Amy Twigger Holroyd: Amy managed to take away my prejudices against machine knitting, but mostly I feel inspired by seeing her practice, in which she combines many interesting things, from experimenting with knitting, thinking about sustainable fashion, and her belief in the power of the amateur maker.MendRS Symposium 2012

Both Amy and I presented at the MendRS Symposium in 2012

Anna Maltz: some people may know Anna as sweaterspotter, as she loves taking surreptitious pictures of gorgeous knitwear. I love Anna’s colourful approach to knitting and life, and I’m always amazed to see what she has on the needles.

Felicity Ford: Felix is my comrade in wool, and whenever we hang out together, we bounce off each other about wool, knitting, and finding inspiration in the most unlikely places. Not only that, she’s also a sound artist, and somehow she has managed to show the world that sounds and knitting are not mutually exclusive.

Felix in woollen outfit for her Slow Wardrobe

Felix in a woollen outfit for her inspirational Slow Wardrobe project

Elizabeth Zimmermann: Elizabeth Zimmermann is one of my knitting heroes. Reading her books opened up my mind about what knitting can mean and how you don’t need restrictive knitting patterns to create beautiful knitwear.
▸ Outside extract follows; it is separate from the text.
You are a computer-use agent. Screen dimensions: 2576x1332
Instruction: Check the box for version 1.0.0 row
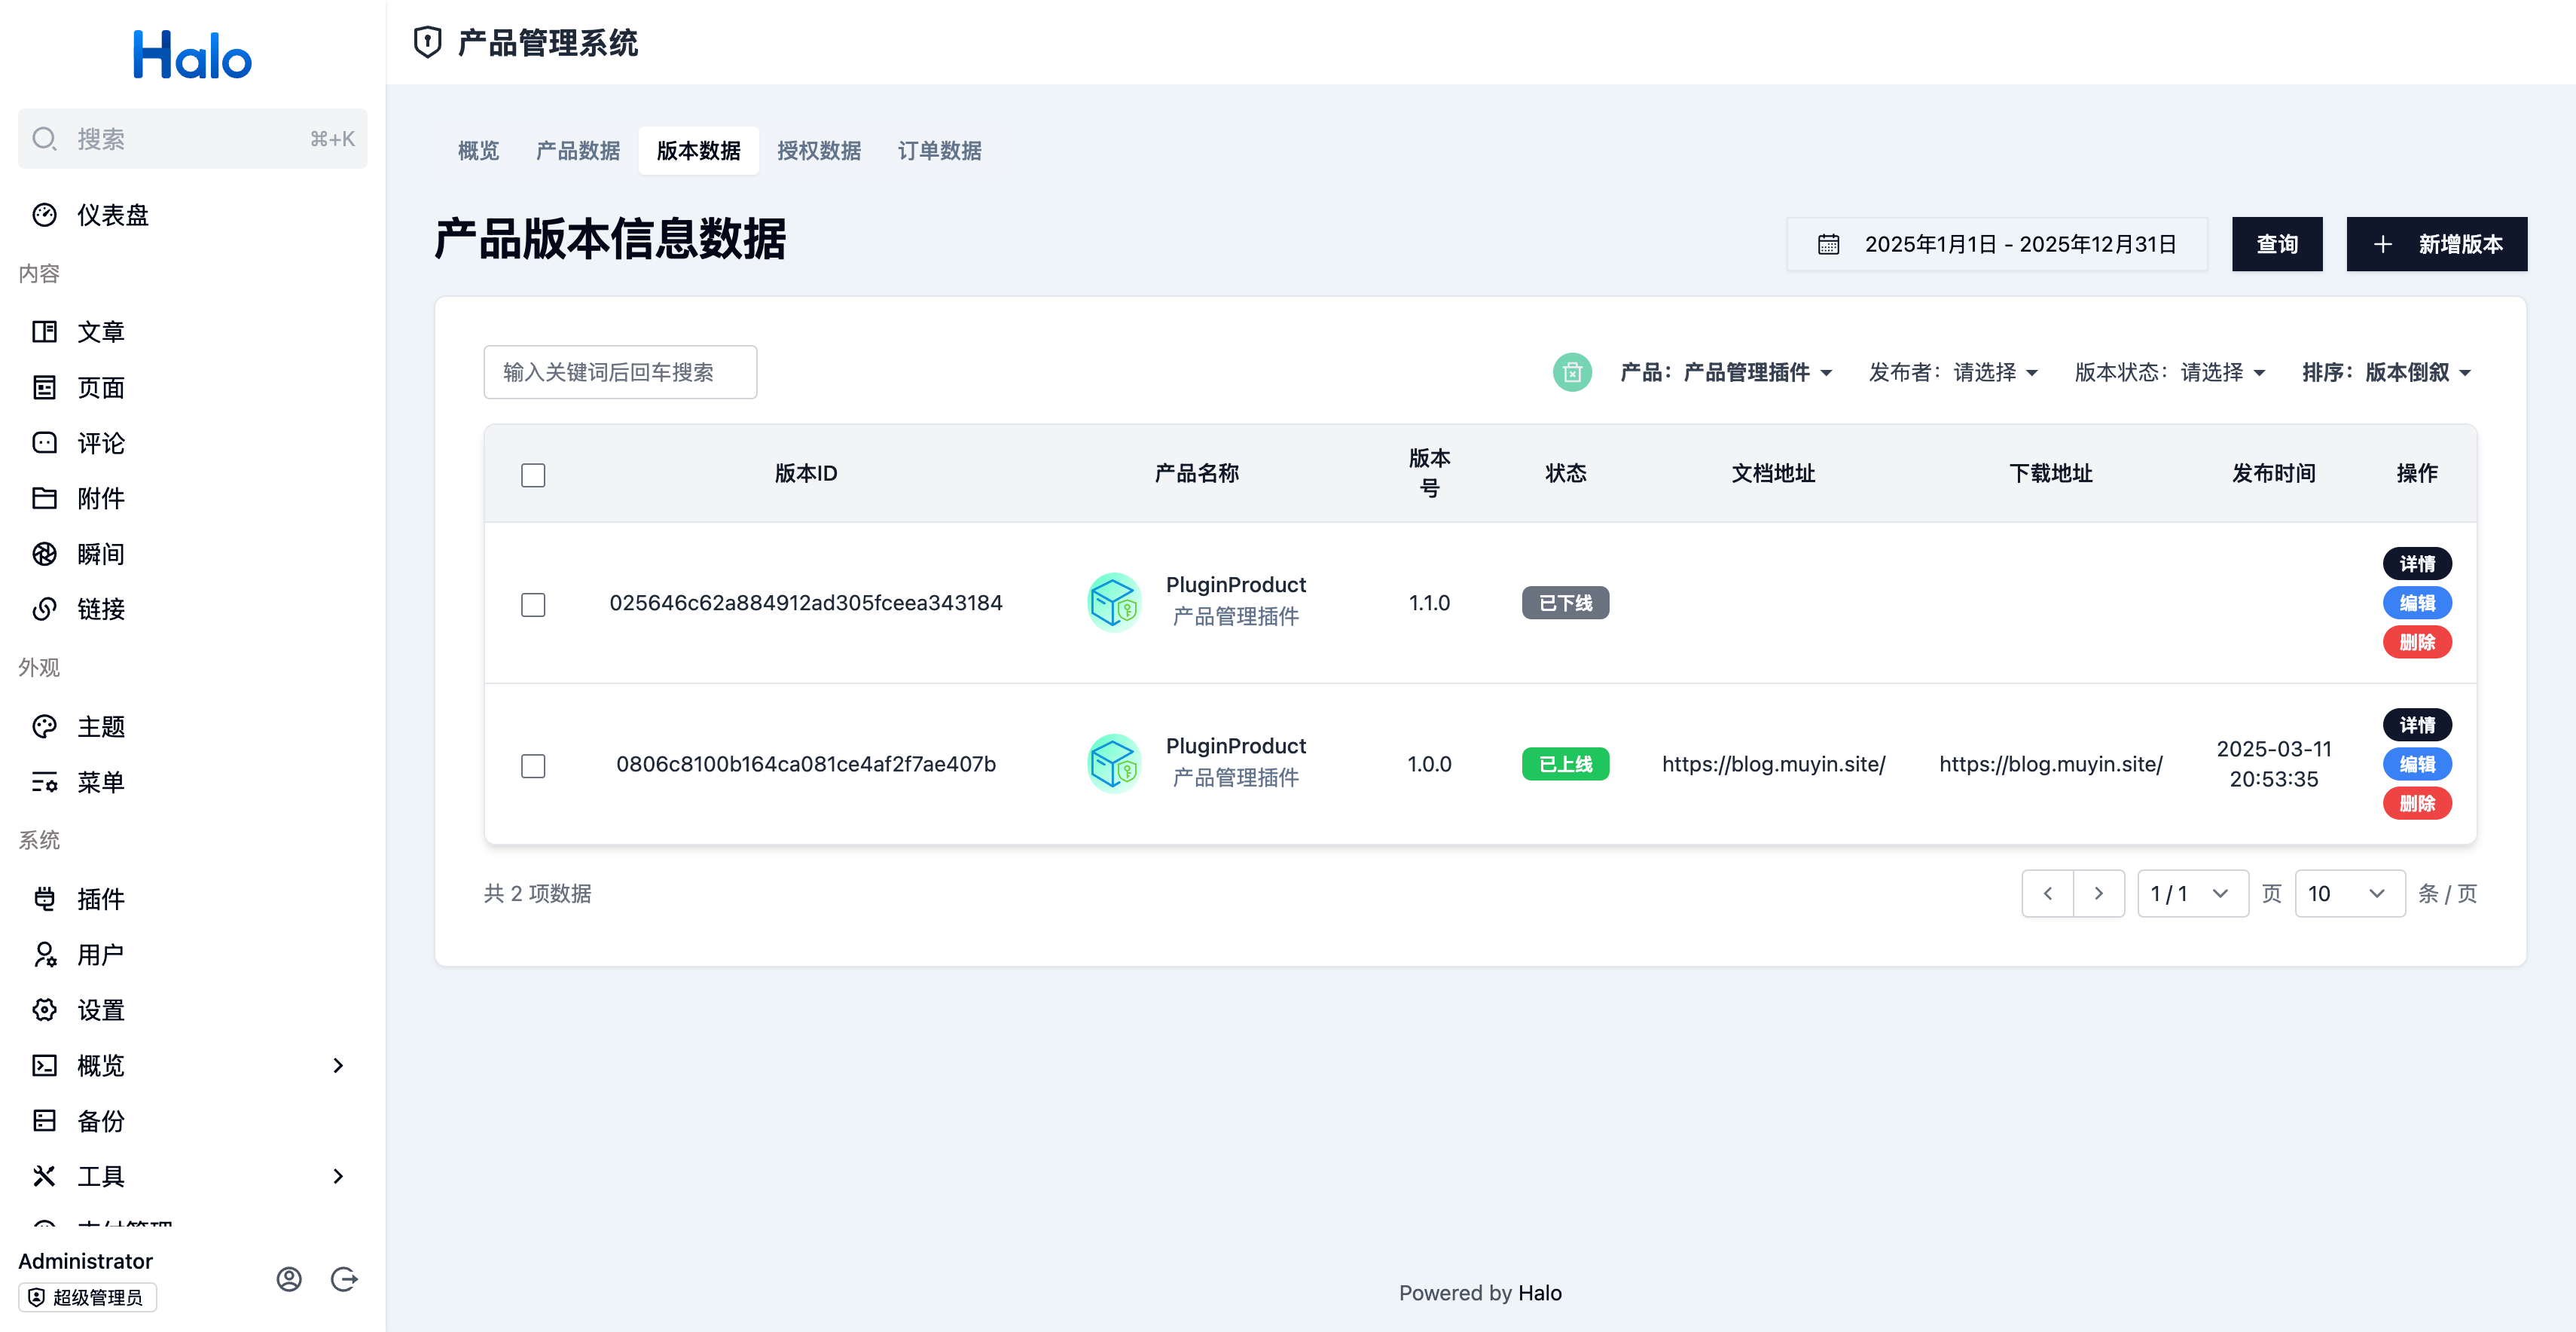(533, 765)
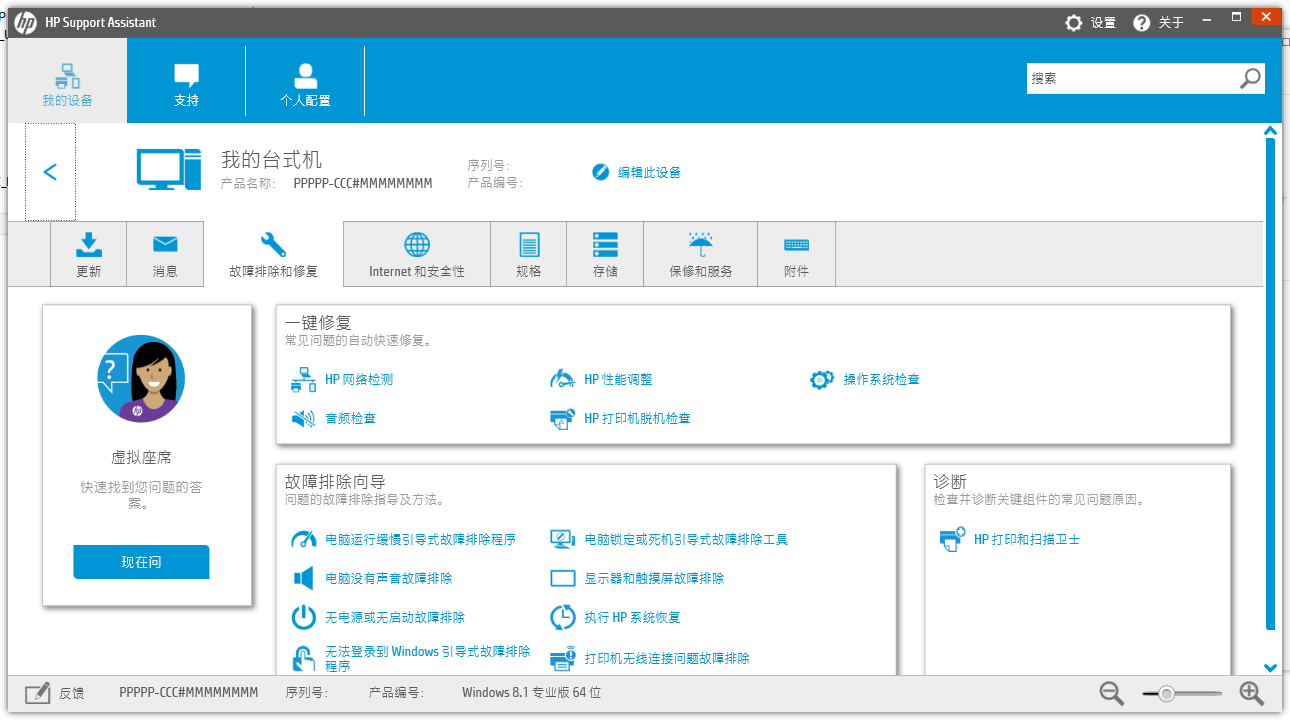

Her knitting allowed her to start a knitting business that is still going strong, with another inspiring woman at the helm: her daughter Meg Swansen.

Kate Davies: Kate creates beautiful knitting patterns, often inspired by the places that she loves. However, what I particularly like is that her designs show a integrity of design, material and construction and are meticulously researched.

The George Hotel at Loch Fyne

Kate and I went on a beautiful country drive when I visited her last year

Louize Harries: I met Louize at Prick Your Finger, a yarn shop and gallery which she co-founded. She taught me about wool and keeping an open mind, and has always been very encouraging of my own textile endeavours. Currently she is concentrating tapestry and weaving, the slowest art known to man (to paraphrase her slightly).

Mary Thomas: Mary Thomas wrote two important books on knitting back in the 1930s, and they should be on every knitter’s bookshelf. Her technical knowledge is unsurpassed yet clearly explained to the reader. Her pattern for gloves is still by far the best in my opinion.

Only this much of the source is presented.